[Data to use]:
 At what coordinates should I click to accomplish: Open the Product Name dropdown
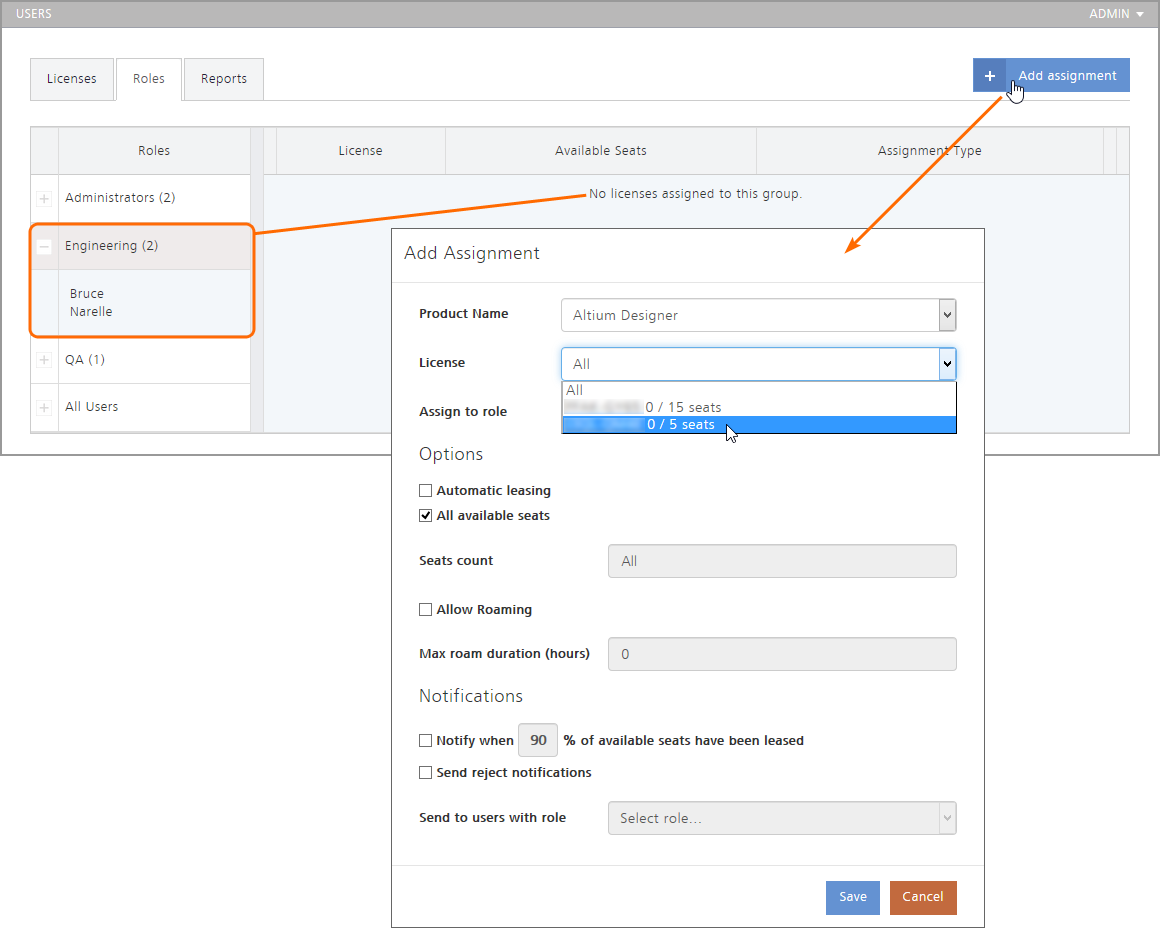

==

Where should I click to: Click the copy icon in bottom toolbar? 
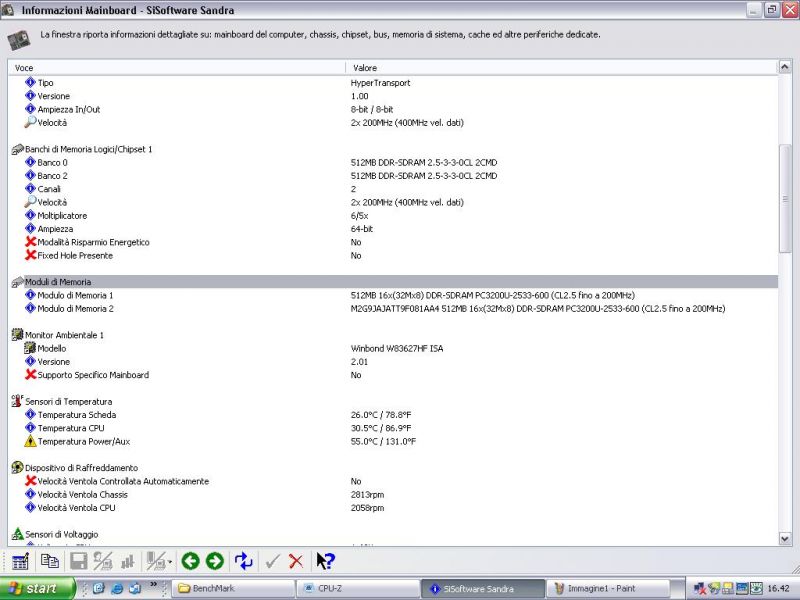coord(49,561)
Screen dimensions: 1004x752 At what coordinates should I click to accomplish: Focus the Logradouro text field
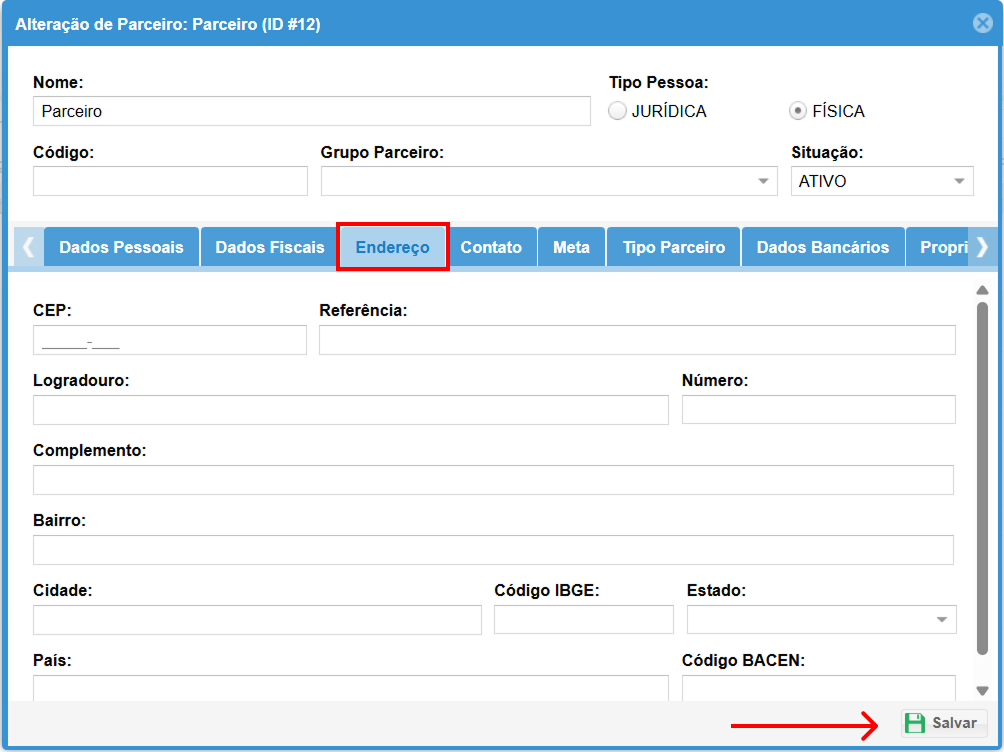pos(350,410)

[Your instructions]: Please reproduce the data verbatim, starting at the line that contains "Screen dimensions: 1004x752" and ending after the line that contains "pos(350,410)". Leave out the pictures.

[Answer for the task]:
Screen dimensions: 1004x752 At what coordinates should I click to accomplish: Focus the Logradouro text field
pos(350,410)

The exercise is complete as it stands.